An exception is the lottery held each year by the US as a gesture to 
the principles of equity and non-discrimination.

vi) Statistics on the lucrative trafficking of migrants by organised 
crime syndicates are sketchy but is thought to be an increasing 
percentage of an estimated 750,000 annual undocumented migrants 
to developed countries.

vii) The informal sector in Europe has increased from 5% to 17% 
1970-98 [4].  Rising business competition creates a pull factor for 
low-paid illegal workers.  Penalties for employers of such workers are 
also increasing, and has become a major strategy for deterrence.

Another analysis, (drawn from the International Conference on 
Population and Development, Cairo Programme for Action) suggests 
the main roots causes of migration are [5] :
- abject poverty
- environmental degradation and natural disasters, possibly 
attributable to global warming
- insecurity based on internal conflict, political strife and war
- separation of family members
- violations of human rights
- corruption and bad governance
*
[1] Sarah Stephens points out that the use of the term 'illegal migrant' 
is challenged in UN circles by NGOs.  They encourage the term 
'undocumented migrant' instead.  This tends to shift the perception of 
the migrant from that of a law-breaker (ie. a criminal) to being 
someone who is unable/has not sought to regularize their situation.  It 
turns the focus to the nature of governmental regulations rather than 
implying blame of the individual.
[2] Oberg S, 'The Future Population of the World'  Earthscan, 
pp361-365  1994, cited in 'Environmental Refugee Assessment' 
Global Futures Bulletin #33 01 Apr 1997
[3] 'Population and development' Global Futures Bulletin #63,  01 
July 1998
[4] Schatzer, Peter  'International migration: issues and policies' UN 
Economic Commission for Europe, Budapest 1998
[5] Schatzer, Peter  op cit - drawn from the ICPD Plan of Action.
*
{23. global parameters, scenarios, new dimensions; 38. equity}
*
*
*
ENVIRONMENTAL REFUGEES
Estimates of the current number of environmental refugees vary from 
10 million [1] to 25 million [2].  Most of these would be mis-
classified under the 1 billion 'internal migrants', and many would be 
in Africa fleeing the effects of chronic drought and desertification.
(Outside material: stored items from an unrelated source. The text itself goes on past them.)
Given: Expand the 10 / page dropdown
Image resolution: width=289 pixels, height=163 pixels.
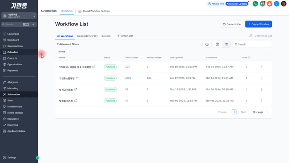Looking at the screenshot, I should click(x=259, y=112).
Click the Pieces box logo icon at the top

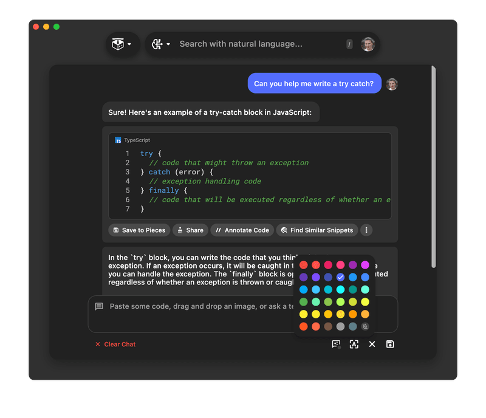point(118,43)
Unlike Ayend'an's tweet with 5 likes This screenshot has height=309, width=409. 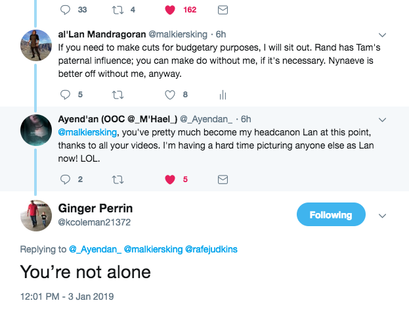(x=171, y=179)
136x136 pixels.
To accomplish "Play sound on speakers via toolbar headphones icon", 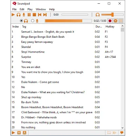I will [19, 15].
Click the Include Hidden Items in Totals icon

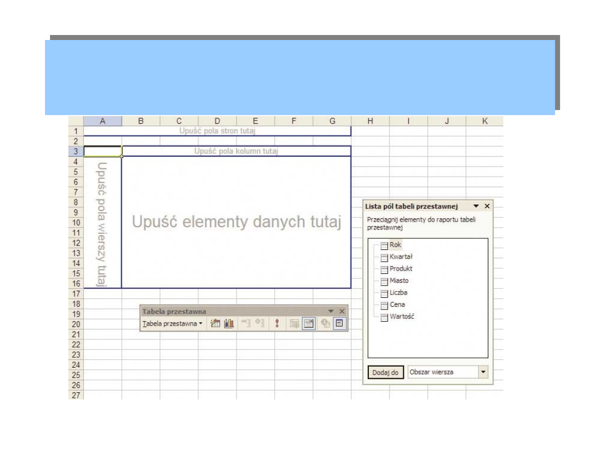pyautogui.click(x=294, y=323)
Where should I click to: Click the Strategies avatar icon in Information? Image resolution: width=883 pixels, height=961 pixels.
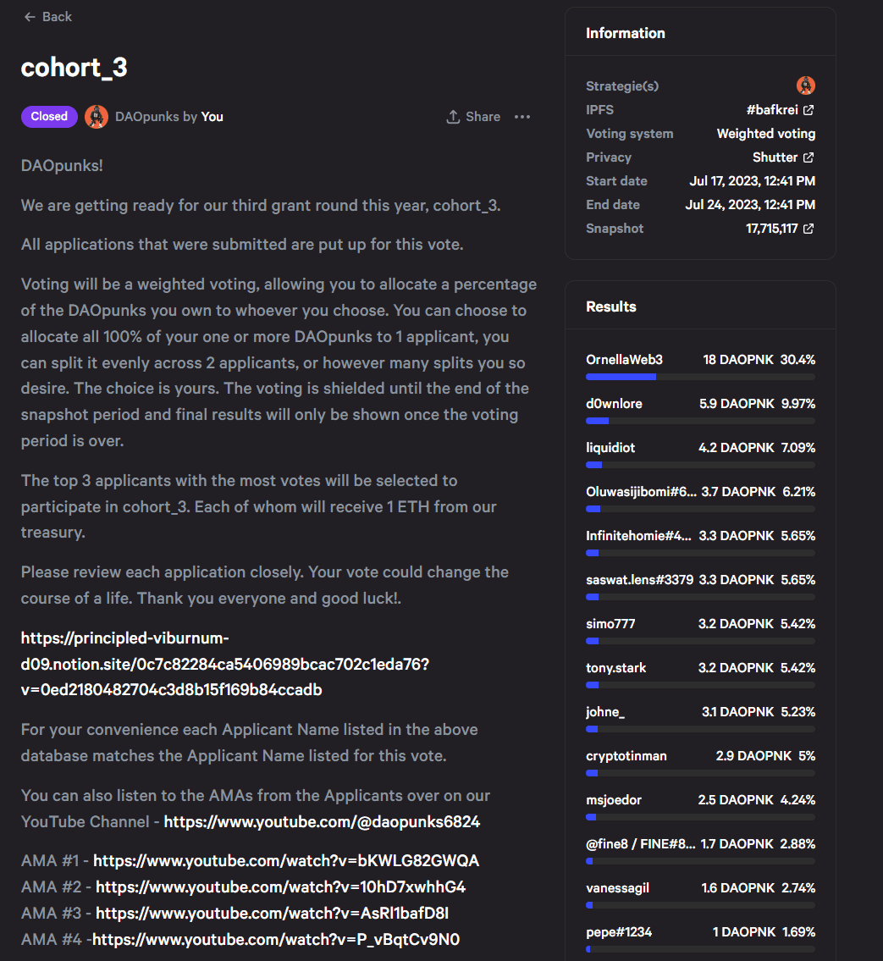(805, 86)
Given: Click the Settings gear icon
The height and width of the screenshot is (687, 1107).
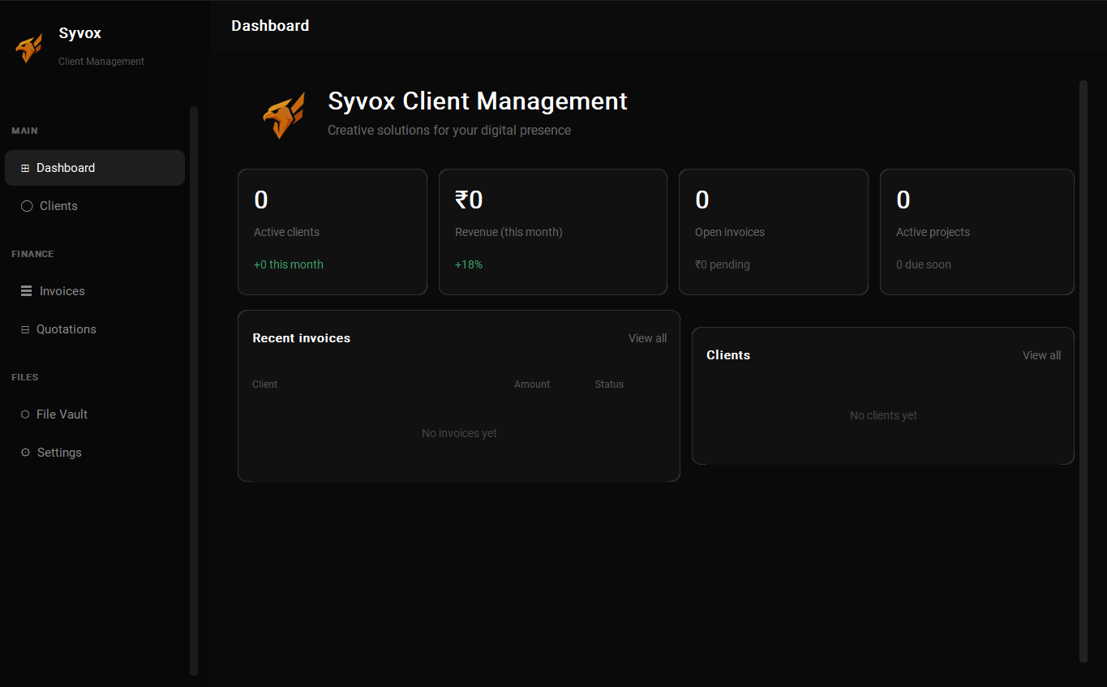Looking at the screenshot, I should pos(25,453).
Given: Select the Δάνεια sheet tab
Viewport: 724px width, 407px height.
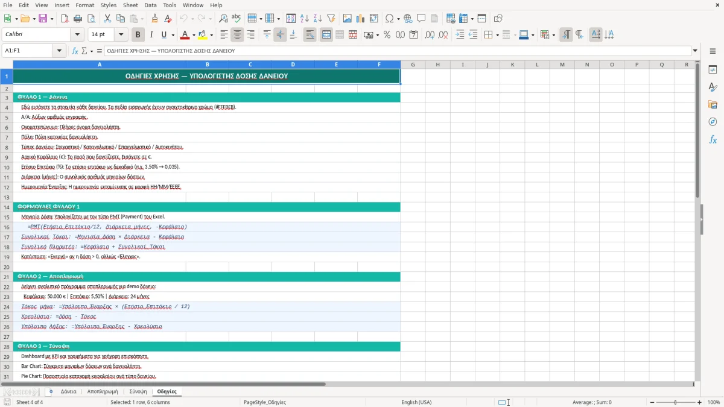Looking at the screenshot, I should pyautogui.click(x=68, y=391).
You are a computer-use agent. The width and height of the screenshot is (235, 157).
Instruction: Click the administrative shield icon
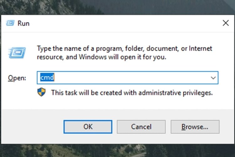coord(41,92)
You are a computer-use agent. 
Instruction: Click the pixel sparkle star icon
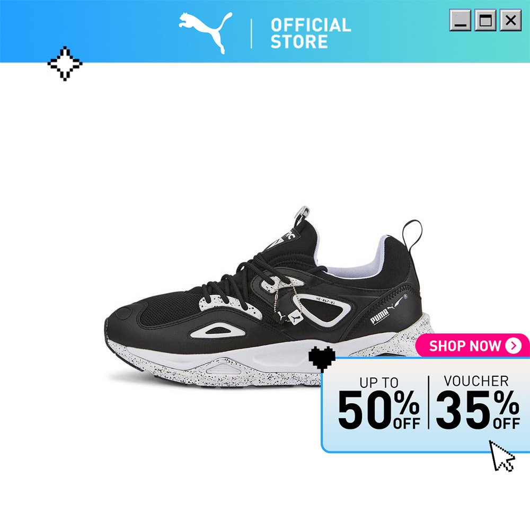coord(65,64)
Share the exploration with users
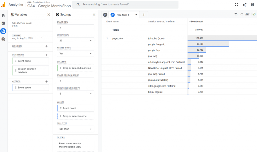The width and height of the screenshot is (257, 152). tap(247, 14)
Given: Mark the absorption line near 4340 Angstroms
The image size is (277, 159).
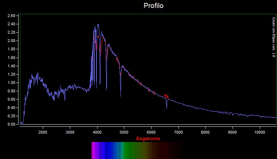Looking at the screenshot, I should pyautogui.click(x=107, y=88).
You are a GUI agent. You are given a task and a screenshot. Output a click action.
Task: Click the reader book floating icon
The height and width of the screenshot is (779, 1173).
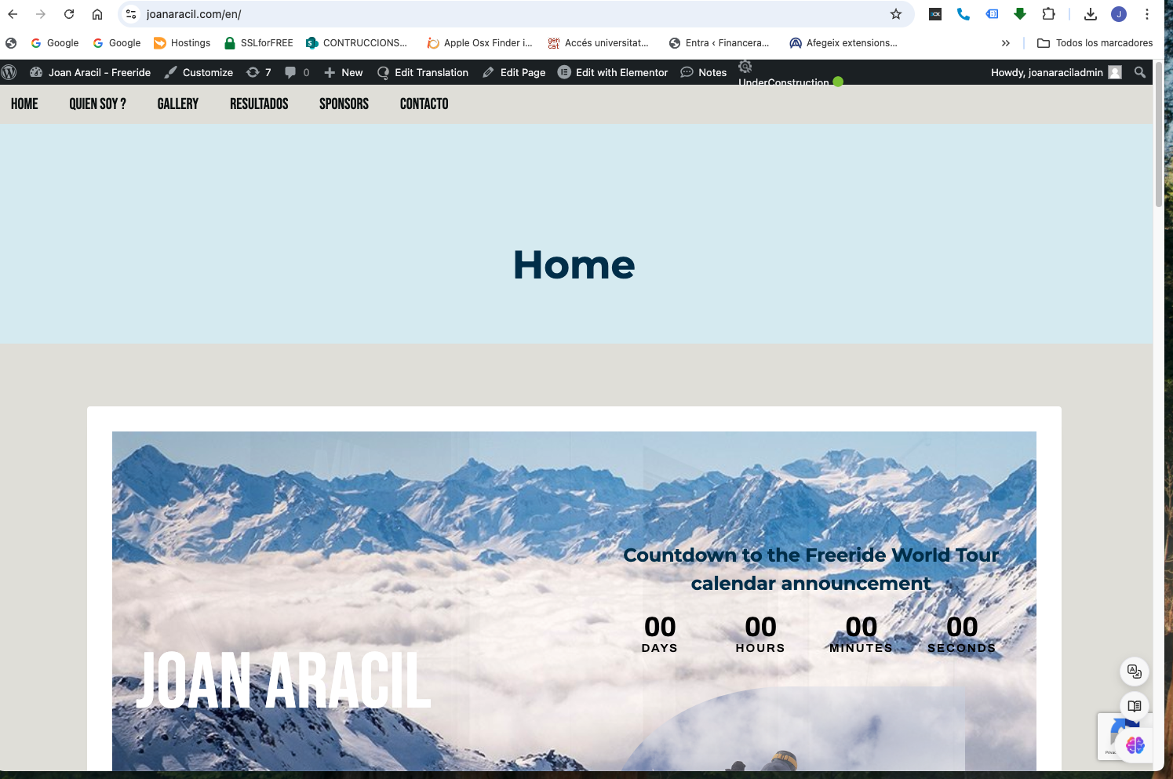(x=1135, y=706)
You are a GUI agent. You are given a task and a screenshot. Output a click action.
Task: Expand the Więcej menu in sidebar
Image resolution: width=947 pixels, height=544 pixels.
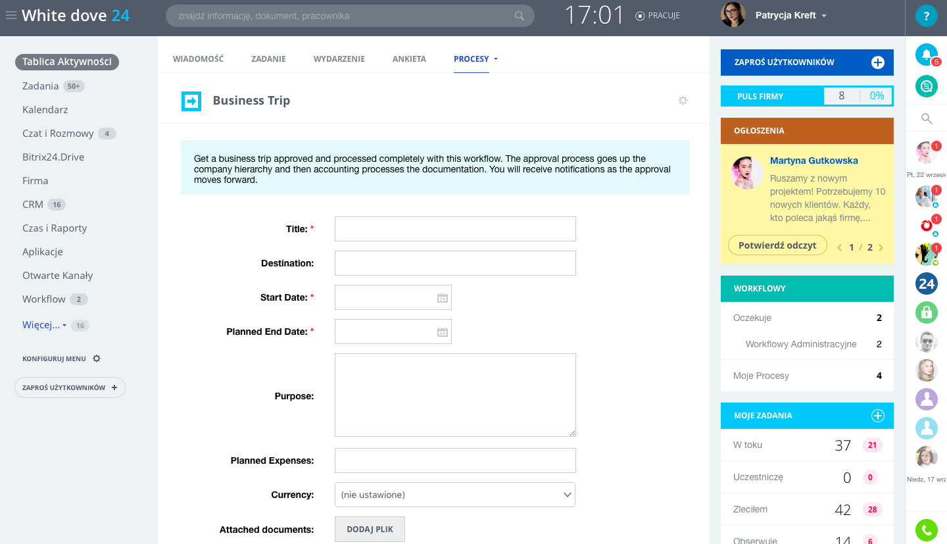pos(44,325)
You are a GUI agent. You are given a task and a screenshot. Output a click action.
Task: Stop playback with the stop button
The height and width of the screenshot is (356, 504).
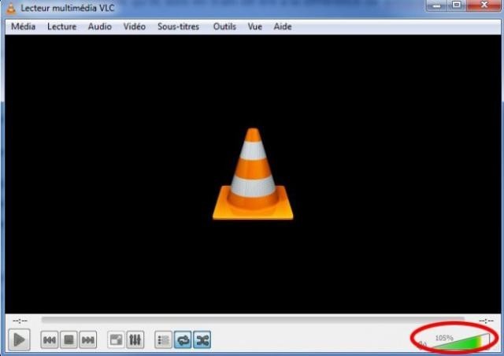point(69,339)
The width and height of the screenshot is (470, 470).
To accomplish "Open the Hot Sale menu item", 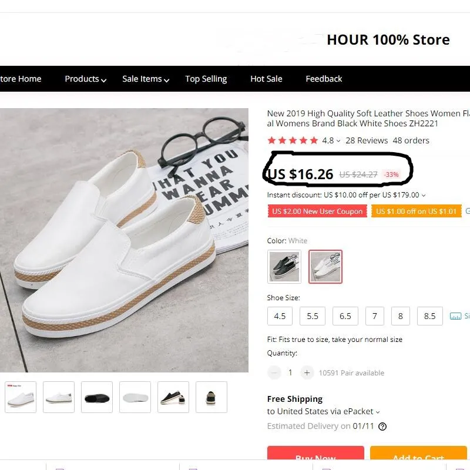I will pos(266,79).

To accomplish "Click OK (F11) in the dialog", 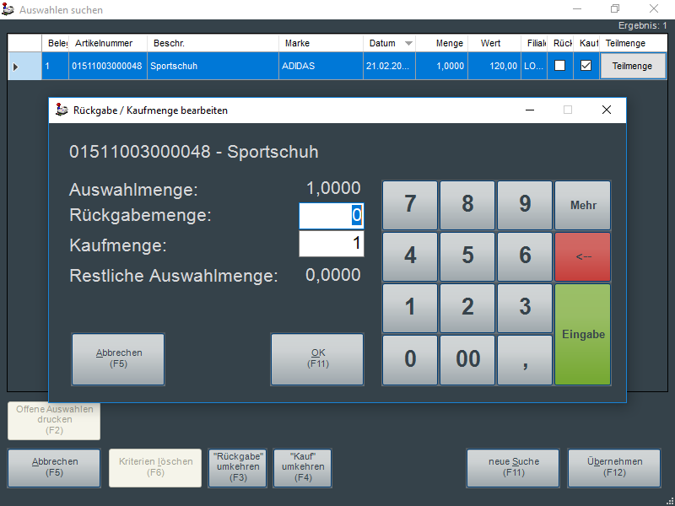I will [317, 358].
Estimates suggest 100-400 million environmental refugees could 
result from global-warming induced rising seas and resultant 
permanent flooding (eg from coastal megacities such as Calcutta, 
Lagos, London, New York, Rotterdam, Shanghai, Tokyo) by mid to 
late 21st C [3].  Myers and Kent estimated 200m refugees from rising 
seas by 2010 ! [4].

Factors to consider here: 
-some cities may be able to construct barrages as in London, or dykes 
as in the Netherlands, to protect against rising sea levels.
- an exodus of 250 million people over 50 years represents an average 
of 5 million a year, or perhaps 20m/an in peak periods.
- one would expect adequate planning time for local relocation, although
flooding could occur suddenly following a storm surge.
- most such refugees may resettle locally even though amongst Island 
States, some entire atolls and islands may disappear.  A 10% 
migration rate could increase current 7m migrants (labour, official, 
undocumented) and asylum seekers by a further 2m, similar to total 
levels of migrants and asylum seekers in 1992 (?).

Myers tentatively suggests that the number of environmental refugees 
caused by enhanced greenhouse effects by 2050 could total 150m [5].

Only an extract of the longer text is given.